A World Trade Organization panel has agreed with Brazil’s claim that the United States is not moving fast enough to comply with a 2005 ruling against the U.S. cotton program, according to press reports.
The WTO dispute panel’s final ruling in the case was issued confidentially in Geneva Monday (Oct. 15). The Brazilian government released a statement in Portuguese expressing its satisfaction with the ruling, and the office of the U.S. Trade Representative later confirmed it.
National Cotton Council officials said they were disappointed that press reports of the findings appeared to bear out the interim conclusions of the panel released by the WTO last summer.
“We reiterate our concerns expressed when reports regarding the interim report surfaced,” the NCC said is a statement. “If the panel ruled for Brazil on its serious prejudice claims, we believe that it would be contrary to the facts in the world cotton market both then and now.”
The Council said U.S. actions taken to comply with the first WTO panel ruling in 2005 have had a significant impact on U.S. cotton producers with U.S. cotton acreage declining 29 percent in 2007. U.S. exports also have declined significantly since the 2005-06 marketing year.
“It is incomprehensible that a WTO panel could make a finding of serious prejudice against the United States when the international cotton market is strong,” it said. “World prices are up, and production outside of the United States is estimated to be a record high of 102 million bales.
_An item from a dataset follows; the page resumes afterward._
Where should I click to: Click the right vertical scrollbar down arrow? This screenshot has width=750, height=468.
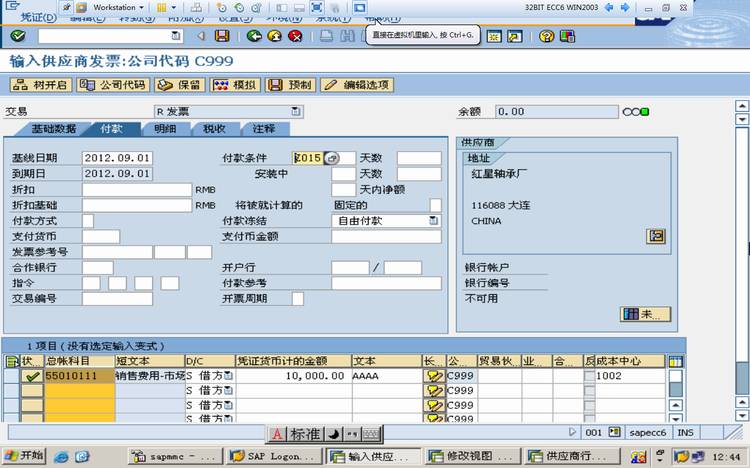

In the face of these facts, the U.S. cotton industry is left to puzzle the basis of such a decision.”
The ruling was the latest in a series of what have amounted to public “whippings” for the U.S. cotton industry. The propaganda surrounding the WTO ruling and complaints by other countries seemed designed to drive U.S. farmers out of the cotton business.
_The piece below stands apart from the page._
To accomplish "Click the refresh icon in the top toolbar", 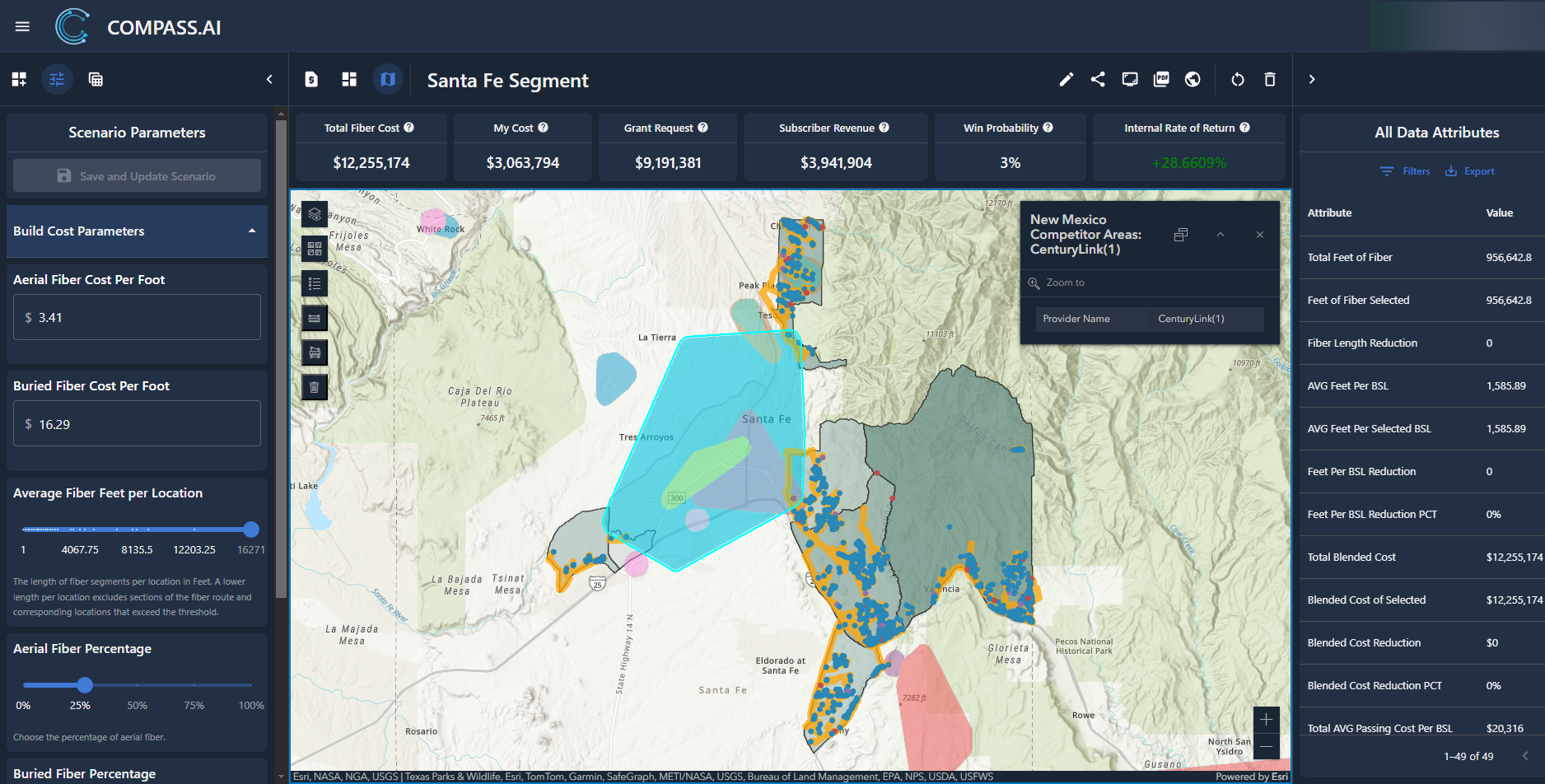I will pyautogui.click(x=1237, y=80).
U.S. officials have said they believed eliminating the Step 2 competitiveness payments, most of which went to U.S. merchants to reduce the cost of U.S. cotton in world markets, satisfied the original WTO panel ruling.
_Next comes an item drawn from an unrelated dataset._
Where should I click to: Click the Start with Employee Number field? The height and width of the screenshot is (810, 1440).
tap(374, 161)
But Brazil and the C-4 countries of Benin, Burkina Faso, Chad and Mali have continued to denounce the U.S. cotton program as the chief cause of poverty in those West African countries.
The office of the U.S. Trade Representative said it would not discuss details of the panel’s ruling to respect the WTO confidentiality rules. However, in response to press reports, it said it could confirm the panel found the changes made by the United States were insufficient to bring the challenged measures into conformity with its obligations.
“We are very disappointed with these results,” the office said in a statement. “We continue to believe that payments and export credit guarantees under our programs are now fully consistent with our WTO obligations.
As expected, the British-based charity, Oxfam International, released a statement saying the ruling demonstrates the U.S. government must do more to reduce U.S. cotton subsidies in the 2007 farm bill and in the Doha Round agreement that continues to be debated at the WTO in Geneva.
Oxfam officials claimed the U.S. House reinstated some cotton subsidies in the farm bill it passed last July.
“Indeed, the cotton lobby, representing about 20,000 mostly large producers, has continued to fare well at the expense of the American taxpayer and family farmers both here and in Africa,” said Raymond C. Offenheiser, president of Oxfam America.